Datavor v2.5 — Real-Time CDC, Recipes & the Self-Managing Pipeline

When we shipped v2.0 with the Context Engine and five-database connectivity, the question we kept hearing was: "Can it stream changes in real time?" The answer is now yes — and we built a lot more around it.

Datavor v2.5 adds Change Data Capture, per-record fault tolerance, a Recipe Manager, Proactive Suggestions, and a dependency-aware DAG scheduler. The result is a pipeline that doesn't just run — it learns, adapts, and keeps itself healthy. Eleven new MCP tools bring the total to 45.
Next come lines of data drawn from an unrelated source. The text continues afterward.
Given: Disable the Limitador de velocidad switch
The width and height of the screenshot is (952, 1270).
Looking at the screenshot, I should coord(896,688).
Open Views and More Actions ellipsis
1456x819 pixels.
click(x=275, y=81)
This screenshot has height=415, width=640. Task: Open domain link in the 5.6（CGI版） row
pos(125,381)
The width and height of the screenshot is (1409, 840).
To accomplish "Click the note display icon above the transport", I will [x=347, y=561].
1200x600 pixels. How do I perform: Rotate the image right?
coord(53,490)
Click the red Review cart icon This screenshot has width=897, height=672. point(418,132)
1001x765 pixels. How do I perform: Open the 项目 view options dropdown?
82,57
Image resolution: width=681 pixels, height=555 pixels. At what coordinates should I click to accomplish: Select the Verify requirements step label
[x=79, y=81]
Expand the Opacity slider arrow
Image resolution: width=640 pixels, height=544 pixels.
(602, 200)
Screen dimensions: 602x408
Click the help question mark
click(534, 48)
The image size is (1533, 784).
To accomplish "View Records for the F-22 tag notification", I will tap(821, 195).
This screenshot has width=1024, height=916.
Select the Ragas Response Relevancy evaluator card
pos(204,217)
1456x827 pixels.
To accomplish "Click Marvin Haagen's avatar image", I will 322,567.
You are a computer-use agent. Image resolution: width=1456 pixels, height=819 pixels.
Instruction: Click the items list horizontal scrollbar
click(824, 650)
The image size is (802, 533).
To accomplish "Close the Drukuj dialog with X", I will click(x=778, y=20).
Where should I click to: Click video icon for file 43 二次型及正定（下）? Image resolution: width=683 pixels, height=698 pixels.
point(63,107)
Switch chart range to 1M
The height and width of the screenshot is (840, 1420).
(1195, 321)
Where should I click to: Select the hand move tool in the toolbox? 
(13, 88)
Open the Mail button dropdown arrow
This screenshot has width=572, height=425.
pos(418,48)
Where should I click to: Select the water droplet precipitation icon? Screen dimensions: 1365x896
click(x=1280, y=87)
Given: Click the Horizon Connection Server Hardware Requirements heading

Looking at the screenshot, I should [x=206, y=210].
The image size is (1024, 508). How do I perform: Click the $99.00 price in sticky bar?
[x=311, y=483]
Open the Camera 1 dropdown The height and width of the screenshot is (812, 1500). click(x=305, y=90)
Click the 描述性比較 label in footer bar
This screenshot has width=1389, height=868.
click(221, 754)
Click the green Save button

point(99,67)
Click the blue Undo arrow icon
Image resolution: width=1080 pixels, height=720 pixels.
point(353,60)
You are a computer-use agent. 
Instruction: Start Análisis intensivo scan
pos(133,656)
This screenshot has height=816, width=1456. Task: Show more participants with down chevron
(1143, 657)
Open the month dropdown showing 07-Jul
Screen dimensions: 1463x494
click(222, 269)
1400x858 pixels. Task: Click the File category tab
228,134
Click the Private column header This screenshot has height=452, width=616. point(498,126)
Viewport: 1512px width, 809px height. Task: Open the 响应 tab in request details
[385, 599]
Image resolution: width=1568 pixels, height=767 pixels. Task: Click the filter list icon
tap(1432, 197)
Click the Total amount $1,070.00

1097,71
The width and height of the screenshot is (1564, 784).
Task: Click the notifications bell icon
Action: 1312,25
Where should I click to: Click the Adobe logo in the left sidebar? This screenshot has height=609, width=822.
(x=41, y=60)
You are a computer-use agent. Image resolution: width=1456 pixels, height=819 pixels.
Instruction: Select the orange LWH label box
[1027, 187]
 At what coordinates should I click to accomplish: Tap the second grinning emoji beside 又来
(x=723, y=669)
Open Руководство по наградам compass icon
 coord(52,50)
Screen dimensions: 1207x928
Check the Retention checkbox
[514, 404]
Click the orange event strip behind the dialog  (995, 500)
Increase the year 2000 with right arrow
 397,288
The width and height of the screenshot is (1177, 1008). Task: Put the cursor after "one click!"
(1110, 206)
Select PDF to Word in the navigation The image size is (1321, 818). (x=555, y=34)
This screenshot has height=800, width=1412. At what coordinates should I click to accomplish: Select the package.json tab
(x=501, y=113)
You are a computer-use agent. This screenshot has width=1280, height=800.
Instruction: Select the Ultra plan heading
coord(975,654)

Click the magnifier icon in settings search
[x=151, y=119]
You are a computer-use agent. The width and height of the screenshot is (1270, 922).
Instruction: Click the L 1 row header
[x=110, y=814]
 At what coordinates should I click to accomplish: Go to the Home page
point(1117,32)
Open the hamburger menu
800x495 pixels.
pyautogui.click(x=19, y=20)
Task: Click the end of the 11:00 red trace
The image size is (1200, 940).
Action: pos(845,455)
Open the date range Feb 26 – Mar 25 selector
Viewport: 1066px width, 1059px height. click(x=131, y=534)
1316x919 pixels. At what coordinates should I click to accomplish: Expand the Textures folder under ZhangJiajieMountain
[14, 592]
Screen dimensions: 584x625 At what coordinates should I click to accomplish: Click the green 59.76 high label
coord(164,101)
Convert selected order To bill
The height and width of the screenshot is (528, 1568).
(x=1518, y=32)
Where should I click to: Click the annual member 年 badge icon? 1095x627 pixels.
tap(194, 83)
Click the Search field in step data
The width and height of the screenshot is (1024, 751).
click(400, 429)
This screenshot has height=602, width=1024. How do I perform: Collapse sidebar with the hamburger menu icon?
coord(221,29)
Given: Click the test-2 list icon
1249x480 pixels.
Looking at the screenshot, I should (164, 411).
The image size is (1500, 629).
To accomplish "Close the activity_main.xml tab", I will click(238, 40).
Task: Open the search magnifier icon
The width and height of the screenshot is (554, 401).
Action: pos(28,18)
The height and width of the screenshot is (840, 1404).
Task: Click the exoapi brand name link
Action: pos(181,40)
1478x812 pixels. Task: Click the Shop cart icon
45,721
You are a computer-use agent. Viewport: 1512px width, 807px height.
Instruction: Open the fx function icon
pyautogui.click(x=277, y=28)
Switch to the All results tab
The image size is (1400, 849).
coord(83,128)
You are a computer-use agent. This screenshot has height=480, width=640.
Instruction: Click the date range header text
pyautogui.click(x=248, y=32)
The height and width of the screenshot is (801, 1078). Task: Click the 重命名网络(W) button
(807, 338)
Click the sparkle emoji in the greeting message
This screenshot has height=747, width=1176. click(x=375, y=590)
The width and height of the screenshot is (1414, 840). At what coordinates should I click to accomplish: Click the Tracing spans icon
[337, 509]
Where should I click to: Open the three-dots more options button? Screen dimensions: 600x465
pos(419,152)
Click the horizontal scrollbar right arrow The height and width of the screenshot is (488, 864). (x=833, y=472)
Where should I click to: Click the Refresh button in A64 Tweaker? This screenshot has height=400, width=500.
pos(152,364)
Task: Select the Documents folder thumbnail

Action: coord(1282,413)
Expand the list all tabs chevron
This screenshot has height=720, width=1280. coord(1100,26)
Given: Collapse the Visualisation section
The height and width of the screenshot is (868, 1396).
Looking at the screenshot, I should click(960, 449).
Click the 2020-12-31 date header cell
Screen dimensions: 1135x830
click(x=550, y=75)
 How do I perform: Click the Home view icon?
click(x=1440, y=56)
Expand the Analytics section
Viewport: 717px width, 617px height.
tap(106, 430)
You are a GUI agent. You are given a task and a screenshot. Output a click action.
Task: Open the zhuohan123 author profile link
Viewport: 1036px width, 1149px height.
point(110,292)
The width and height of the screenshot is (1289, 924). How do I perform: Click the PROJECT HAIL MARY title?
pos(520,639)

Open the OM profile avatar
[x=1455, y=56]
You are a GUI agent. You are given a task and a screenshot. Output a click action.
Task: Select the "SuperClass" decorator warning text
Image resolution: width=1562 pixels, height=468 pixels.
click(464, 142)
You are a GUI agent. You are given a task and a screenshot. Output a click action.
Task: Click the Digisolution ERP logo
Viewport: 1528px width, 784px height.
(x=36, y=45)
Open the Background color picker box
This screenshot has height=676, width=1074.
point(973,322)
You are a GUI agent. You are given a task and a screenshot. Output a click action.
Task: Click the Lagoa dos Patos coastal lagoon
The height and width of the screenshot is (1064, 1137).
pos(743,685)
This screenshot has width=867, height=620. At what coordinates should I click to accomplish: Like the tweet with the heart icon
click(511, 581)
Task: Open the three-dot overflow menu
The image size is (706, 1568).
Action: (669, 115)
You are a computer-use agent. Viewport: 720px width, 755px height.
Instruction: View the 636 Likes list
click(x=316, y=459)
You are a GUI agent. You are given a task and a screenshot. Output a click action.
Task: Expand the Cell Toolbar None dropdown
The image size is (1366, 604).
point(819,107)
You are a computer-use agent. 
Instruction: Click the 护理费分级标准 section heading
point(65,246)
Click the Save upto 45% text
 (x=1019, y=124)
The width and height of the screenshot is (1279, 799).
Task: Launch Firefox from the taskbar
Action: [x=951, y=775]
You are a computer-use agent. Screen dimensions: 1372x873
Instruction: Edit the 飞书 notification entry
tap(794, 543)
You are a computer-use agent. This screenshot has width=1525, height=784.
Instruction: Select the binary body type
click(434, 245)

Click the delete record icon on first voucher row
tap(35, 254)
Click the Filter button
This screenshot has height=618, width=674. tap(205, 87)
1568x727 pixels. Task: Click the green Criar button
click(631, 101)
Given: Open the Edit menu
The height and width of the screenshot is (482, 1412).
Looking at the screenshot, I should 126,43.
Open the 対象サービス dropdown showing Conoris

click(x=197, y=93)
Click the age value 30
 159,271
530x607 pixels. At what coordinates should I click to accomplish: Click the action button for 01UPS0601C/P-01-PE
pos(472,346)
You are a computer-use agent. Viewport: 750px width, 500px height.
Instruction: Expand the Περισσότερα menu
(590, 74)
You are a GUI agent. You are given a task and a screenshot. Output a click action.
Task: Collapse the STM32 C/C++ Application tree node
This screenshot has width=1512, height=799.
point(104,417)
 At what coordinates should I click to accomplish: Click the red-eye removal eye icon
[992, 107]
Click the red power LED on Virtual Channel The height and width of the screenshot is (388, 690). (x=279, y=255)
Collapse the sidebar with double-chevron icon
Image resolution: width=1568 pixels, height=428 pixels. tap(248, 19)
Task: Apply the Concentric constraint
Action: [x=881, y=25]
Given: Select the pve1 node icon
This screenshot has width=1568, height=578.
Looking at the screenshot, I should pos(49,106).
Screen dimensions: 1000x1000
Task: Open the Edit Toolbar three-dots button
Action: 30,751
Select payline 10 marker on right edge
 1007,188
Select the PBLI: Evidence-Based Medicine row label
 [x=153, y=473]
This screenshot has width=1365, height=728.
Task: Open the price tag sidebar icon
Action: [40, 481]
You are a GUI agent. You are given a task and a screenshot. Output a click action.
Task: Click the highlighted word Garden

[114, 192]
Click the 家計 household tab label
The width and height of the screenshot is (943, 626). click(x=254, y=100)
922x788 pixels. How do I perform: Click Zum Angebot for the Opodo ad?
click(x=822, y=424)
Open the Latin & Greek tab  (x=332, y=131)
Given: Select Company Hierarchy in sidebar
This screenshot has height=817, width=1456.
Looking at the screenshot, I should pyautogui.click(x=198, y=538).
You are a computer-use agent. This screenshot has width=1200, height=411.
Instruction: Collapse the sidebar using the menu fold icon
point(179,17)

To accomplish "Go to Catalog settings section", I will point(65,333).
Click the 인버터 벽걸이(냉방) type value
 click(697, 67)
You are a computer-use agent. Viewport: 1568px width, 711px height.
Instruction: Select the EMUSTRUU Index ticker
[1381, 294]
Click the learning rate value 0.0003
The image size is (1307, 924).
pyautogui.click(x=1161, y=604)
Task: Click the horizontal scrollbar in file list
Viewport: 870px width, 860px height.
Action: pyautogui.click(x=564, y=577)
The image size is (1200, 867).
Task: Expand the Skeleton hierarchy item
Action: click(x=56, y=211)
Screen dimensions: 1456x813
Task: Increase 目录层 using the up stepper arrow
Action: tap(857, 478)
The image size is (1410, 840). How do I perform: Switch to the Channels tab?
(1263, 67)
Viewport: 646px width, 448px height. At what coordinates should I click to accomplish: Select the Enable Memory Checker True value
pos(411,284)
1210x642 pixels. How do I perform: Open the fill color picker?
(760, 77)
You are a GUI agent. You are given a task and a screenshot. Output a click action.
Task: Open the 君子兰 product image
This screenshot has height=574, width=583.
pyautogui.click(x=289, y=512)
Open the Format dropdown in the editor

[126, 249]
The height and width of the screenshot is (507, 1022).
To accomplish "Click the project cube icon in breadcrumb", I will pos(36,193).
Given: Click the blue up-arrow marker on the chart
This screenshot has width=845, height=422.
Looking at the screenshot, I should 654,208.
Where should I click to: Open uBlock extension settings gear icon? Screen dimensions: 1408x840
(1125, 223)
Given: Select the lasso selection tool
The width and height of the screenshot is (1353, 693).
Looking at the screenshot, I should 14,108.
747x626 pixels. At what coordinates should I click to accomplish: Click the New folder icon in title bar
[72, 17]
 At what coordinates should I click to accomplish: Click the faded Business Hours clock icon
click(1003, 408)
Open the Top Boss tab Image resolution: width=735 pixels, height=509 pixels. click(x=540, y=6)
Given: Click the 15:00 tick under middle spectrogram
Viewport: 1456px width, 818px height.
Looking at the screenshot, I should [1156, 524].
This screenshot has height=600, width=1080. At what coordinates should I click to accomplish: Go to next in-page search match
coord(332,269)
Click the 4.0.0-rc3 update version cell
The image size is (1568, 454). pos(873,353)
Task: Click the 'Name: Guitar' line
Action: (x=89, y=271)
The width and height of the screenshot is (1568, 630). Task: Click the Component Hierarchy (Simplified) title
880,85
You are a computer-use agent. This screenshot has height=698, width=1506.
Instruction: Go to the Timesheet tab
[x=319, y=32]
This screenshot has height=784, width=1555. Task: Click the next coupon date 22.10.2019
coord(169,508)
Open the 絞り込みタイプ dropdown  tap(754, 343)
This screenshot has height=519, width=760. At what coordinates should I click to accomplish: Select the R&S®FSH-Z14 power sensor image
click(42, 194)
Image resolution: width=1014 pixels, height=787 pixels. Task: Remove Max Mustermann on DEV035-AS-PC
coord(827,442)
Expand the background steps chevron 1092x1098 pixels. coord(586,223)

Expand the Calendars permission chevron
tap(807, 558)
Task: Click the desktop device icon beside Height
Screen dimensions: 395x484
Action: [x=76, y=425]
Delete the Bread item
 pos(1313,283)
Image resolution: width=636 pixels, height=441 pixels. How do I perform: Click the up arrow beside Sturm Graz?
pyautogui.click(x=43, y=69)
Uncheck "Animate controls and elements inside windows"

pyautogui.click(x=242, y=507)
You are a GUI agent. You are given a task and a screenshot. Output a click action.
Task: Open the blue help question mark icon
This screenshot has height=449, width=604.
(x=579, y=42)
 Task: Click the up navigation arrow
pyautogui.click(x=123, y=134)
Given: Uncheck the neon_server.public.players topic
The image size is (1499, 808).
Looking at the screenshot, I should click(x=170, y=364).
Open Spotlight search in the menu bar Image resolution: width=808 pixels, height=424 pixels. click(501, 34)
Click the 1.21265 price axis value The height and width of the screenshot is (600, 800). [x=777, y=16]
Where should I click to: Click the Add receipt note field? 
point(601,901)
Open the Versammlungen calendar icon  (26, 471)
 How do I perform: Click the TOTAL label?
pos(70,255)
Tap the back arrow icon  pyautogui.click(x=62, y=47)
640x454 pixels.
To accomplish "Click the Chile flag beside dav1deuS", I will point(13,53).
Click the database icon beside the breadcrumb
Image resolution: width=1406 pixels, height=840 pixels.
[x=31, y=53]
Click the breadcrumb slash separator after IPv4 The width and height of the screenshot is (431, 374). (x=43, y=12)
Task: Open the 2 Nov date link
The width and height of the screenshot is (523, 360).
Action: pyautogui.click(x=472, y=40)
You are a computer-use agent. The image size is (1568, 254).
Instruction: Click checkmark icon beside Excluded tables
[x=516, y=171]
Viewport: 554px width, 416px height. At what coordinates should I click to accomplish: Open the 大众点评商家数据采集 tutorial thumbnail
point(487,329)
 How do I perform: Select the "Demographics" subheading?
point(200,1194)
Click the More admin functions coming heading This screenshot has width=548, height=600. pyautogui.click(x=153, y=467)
"Fivetran moves your data. Datavor understands it." — and now, it watches it change in real time.

45 MCP Tools

~50ms CDC Lag

5 DB Engines

$0 Always Free

⚡ Change Data Capture — ~50ms from write to analytics

Traditional sync polls your database on a schedule. That means your analytics dashboard is always minutes or hours behind. CDC eliminates the gap by listening directly to the database's internal change log — the PostgreSQL WAL or MySQL binlog — and streaming every INSERT, UPDATE, and DELETE to your target the moment it happens.

CDC Pipeline Flow

Three new tools power this: start_cdc, stop_cdc, and cdc_status. Starting a stream is one sentence in Claude:

Claude Desktop

        > Start CDC from my production PostgreSQL to analytics_db, tables: orders, customers, products

        ✅ CDC stream started on 3 tables

           Replication slot: datavor_cdc_slot

           Mode: PostgreSQL WAL (wal_level = logical)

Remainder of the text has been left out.